Эта ситуация, конечно, соотносится с самой идеей первичности, невоспроизводимости «абсолютного истока», с идеей существования невидимого и неназываемого «предмета». Такой предмет, как мы знаем, создает смысл, унифицирует его, и вместе с тем сам он — «неуловим».

Непроизносимая запись к тому же отсылает к такому роду графем, которые непроизносимы. Графемы такого рода, как известно, вызывали постоянный интерес Хармса. С этой точки зрения можно еще раз взглянуть на уже упоминавшуюся хармсовскую технику использования старого правописания, особенно букв «Ф» и «Ъ». И «фита» и «ять» неразличимы от «ф» и «е» в произношении. Они имеют смысл только в области письма. Можно даже сказать, что они не имеют звукового эквивалента. В «Гвидоне» (1930) Хармс описывает явление буквы «ять» как некое событие прибытия, прихода:

Монах Василий: В калитку входит буква ять, принять ее? Настоятель: Да, да, принять.

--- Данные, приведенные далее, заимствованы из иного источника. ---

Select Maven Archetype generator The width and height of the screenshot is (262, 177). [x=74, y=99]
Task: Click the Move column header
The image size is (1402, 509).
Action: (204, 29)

Буква может явиться через калитку, дверь, окно, которые, как уже указывалось, связаны в системе Хармса с понятием монограммы. Монограмма имеет особое значение, потому что она сплетает буквы таким образом, что нарушает последовательный ассоциативный порядок речевой цепочки. Монограмма не может быть произнесена, ее смысл — это синхронный смысл всех спрессованных в монограмму слов. Введенский в «Некотором количестве разговоров» пишет:

Первый (выглядывая в окно, имеющее вид буквы А). Нигде я не вижу надписи, связанной с каким бы то ни было понятием (Введенский, 1, 211).

Взгляд через буквенное, монограммное окно отрывает письменный текст от любого типа понятий. «Ять» является в калитку как совершенно самостоятельная графема, смысл которой сконцентрирован в ее форме, в ее написании. В одном из рассказов Хармса фигурирует Яков Иванович Ѳитон, о котором автор сообщает:

Тут подошел он к двери на которой висела бумажка, а на бумажке было написано жирными, печатными буквами: «Яков Иванович Ѳитон». Буквы были нарисованы черной тушью, очень тщательно, но расположены были криво. И слово Ѳитон начиналось не с буквы Ф, а с Ѳиты, которая была похожа на колесо с одной перекладиной (МНК, 137).

Яков Иванович входит в квартиру и проходит к двери своей комнаты, на которой также висит записка с его именем. В комнате он садится за стол с писчебумажными принадлежностями и сидит за ним «часа три», ничего не делая... Ситуация «неписания», хорошо известная нам по множеству хармсовских текстов.

В прошлой главе я упоминал текст о немом ораторе, который демонстрировал «дощечки с фразами, написанными большими буквами». Эти дощечки придавали письму подчеркнуто предметный характер. Тщательность правописания, бумажка, прикрепленная к двери, подчеркивают самодовлеющее значение письма. «Фита» — не простая буква. Исторически она вариант греческой «тэты» (theta), первой буквы слова theos — Бог[384]. «Фита», напоминающая колесо, — это буква трансформирующаяся в «предмет». Эта метаморфоза может быть отчасти ответственна за блокировку речи.

Любопытно, что надпись сделана Яковом Ивановичем жирно и старательно, но буквы расположены «криво». Непрерывность, «текучесть» письма нарушена, и форма «фиты» возникает от перекашивания буквы Ф, в которой вертикальная перекладина поворачивается, наклоняется, покуда буква не превращается в «фиту». «Фита» образуется, так сказать, в силу «подворачивания» языка, о котором говорилось в предыдущей главе.